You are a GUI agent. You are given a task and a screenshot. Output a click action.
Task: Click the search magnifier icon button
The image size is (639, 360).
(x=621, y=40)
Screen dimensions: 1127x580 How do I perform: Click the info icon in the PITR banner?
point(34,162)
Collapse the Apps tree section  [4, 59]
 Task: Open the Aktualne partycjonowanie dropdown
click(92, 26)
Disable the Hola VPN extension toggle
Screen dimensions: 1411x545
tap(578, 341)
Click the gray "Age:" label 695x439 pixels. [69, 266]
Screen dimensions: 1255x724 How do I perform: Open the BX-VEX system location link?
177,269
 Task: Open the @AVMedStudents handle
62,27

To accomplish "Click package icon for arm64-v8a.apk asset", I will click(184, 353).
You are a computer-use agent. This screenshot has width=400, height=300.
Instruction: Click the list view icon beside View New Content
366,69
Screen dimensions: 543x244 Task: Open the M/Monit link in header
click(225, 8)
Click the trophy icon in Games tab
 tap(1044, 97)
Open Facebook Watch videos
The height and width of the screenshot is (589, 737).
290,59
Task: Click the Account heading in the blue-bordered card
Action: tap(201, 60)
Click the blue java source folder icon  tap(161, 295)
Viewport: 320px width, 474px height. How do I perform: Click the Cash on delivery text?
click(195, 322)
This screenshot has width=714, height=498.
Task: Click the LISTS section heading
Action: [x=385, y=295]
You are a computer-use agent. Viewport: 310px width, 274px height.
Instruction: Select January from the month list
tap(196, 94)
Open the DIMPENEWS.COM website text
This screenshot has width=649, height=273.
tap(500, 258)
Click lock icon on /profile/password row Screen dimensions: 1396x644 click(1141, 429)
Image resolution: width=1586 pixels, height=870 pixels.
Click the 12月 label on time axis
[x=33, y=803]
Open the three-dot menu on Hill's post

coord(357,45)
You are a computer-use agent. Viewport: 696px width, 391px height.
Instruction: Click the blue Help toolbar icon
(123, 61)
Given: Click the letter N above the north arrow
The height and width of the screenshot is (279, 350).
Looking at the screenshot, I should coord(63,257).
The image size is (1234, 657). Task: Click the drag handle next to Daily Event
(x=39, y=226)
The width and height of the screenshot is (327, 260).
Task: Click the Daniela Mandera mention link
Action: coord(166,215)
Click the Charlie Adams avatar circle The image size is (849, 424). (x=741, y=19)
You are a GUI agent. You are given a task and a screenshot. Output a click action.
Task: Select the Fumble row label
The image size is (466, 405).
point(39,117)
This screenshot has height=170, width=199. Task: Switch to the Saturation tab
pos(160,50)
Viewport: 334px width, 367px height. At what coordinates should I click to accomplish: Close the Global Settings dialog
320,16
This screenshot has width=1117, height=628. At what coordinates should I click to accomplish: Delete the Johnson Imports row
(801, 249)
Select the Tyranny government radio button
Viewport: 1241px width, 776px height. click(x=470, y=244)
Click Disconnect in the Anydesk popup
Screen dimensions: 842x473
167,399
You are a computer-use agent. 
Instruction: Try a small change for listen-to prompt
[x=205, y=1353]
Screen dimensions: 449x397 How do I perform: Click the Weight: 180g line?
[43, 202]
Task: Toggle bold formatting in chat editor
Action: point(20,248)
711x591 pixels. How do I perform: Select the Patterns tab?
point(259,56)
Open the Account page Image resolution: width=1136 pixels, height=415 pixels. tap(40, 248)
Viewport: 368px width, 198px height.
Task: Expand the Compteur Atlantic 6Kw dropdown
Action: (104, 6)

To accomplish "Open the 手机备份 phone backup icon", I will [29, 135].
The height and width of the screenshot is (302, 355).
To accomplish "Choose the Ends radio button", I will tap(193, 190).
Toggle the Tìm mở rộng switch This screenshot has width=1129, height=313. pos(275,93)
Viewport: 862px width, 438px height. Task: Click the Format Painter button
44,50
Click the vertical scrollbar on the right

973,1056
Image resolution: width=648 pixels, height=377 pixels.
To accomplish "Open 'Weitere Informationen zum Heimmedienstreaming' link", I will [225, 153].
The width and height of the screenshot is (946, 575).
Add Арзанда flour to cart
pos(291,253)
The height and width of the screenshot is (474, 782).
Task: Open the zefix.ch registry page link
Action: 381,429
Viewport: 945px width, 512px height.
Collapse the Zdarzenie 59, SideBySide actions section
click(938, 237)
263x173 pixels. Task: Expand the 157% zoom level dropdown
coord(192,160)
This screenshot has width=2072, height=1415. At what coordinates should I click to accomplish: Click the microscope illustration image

***

Lines holding the word "computer" in the entries above are the ones to pull out. Copy them all.

You are a computer-use agent. This screenshot has width=400, height=300.
You are a computer-use agent. Viewport: 310px width, 274px height.
You are a computer-use agent. Viewport: 696px width, 391px height.
You are a computer-use agent. 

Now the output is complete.